Священник Сергий Круглов

Порождение кризиса идентичности

Об уличных молодежных группировках Казани и других городов Татарстана как о сенсации много писали и говорили в СМИ в 90-е годы. Тем, кто интересуется вопросом, могу порекомендовать добротное исследование — книгу «Слово пацана. Криминальный Татарстан 1970–2010-х годов» Роберта Гараева. Ее автор, журналист, писатель, сотрудник Еврейского музея в Москве, в юности сам был участником такой группировки. В сериал он был приглашен как консультант, и о предложениях запретить сериал высказался в одном из интервью так: «Я считаю такие запреты хорошей рекламой. Знаете, последние дни меня не отпускала мысль о том, что режиссер настолько тонко снял кино, что напряжение с каждой новой серией возрастает не только в нем, но и вокруг. Значит, это точное попадание в суть проблемы».

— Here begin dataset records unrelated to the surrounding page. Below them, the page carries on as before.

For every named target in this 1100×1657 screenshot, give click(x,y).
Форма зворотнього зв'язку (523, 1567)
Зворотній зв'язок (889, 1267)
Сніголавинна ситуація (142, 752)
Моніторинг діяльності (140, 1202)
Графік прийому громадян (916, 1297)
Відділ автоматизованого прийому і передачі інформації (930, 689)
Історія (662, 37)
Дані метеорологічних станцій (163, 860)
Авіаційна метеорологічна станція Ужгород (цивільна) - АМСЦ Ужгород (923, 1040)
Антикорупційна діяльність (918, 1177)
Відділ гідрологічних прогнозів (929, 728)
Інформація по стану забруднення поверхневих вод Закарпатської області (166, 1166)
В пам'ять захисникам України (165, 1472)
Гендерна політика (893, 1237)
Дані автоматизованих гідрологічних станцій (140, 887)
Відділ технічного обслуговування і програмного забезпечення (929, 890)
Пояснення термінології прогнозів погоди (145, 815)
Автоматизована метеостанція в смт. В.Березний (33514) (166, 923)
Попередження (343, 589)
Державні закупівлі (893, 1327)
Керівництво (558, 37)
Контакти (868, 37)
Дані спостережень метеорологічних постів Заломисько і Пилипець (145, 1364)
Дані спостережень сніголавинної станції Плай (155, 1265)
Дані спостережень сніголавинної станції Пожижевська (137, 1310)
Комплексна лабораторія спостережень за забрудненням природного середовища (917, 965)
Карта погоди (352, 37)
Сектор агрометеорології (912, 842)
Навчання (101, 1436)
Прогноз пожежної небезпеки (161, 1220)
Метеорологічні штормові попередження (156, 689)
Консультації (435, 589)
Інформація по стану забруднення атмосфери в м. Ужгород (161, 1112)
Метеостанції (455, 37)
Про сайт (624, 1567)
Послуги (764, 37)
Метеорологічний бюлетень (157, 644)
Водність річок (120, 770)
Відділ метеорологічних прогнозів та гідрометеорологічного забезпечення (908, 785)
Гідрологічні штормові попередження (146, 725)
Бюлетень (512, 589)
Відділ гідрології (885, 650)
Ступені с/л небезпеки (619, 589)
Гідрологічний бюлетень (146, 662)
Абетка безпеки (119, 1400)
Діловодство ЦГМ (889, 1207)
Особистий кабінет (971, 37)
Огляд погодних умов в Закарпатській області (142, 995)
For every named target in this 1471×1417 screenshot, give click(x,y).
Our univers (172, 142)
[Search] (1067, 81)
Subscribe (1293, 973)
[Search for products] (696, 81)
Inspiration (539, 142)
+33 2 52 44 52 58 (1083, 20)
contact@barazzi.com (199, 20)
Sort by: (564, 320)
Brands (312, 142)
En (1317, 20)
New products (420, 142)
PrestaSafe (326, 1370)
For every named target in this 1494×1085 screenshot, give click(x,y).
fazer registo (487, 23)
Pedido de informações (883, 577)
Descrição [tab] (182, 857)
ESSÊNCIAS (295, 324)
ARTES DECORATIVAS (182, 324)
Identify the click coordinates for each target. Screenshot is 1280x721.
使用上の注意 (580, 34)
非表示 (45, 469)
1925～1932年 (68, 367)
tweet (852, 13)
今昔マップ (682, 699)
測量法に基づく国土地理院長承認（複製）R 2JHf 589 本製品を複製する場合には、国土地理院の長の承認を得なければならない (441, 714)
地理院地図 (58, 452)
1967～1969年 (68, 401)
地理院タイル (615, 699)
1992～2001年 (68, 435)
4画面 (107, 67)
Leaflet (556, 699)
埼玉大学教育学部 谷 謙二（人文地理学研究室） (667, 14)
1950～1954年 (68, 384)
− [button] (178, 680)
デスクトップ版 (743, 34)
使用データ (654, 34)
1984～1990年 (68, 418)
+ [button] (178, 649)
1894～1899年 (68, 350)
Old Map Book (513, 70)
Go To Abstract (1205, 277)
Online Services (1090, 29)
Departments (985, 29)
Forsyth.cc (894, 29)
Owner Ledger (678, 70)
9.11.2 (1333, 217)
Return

В своей книге Гараев скрупулезно собирает свидетельства бывших участников уличных группировок Казани, год за годом представляет историю «казанского феномена», от первых спортивных клубов-качалок 70-х годов, куда собирались подростки с улиц, до того времени, когда СССР развалился окончательно и в жизнь общества властно вторглись деньги, коммерция, наркотики, а УПГ стали ОПГ, то есть уличные группировки пацанов окончательно превратились в банды, главной идеей которых стала нажива. Кроме того, что важно, Гараев старается исследовать идеологию УПГ, показать суть явления и те его корни, на которых выросли всем известные страшные плоды.

Пишет он и о том, что эти корни идут гораздо глубже, чем может представиться напуганному обывателю, и что УПГ — не столько сами по себе корни зла, сколько — плоды, выросшие из корней советского общества.

Одна из сторон существования УПГ, о которой взахлеб писала пресса в 90-е — их идеология, устав, жесткая иерархия, законы, сделавшие уличные ватаги своеобразным «государством в государстве», достаточно эффективно организованным. Идеология УПГ проста: в этом отстойном мире мы, близкие по общей улице — сила, мы — семья, один за всех и все за одного, наша правда — самая правильная, и только мы, кто «пришился к улице» — люди, причем высшего сорта, а вокруг нас — враги, чужаки. Чужаки — все, кто не с нами: милиция, общественность, родители, учителя, власть. Мы среди них — иные, мы — новый народ, мы идем искать свою землю обетованную, ибо имеем на это право, и раз нам это право не дают добровольно — мы возьмем его силой. Говоря другими словами, УПГ — порождение того, что мы называем кризисом идентичности.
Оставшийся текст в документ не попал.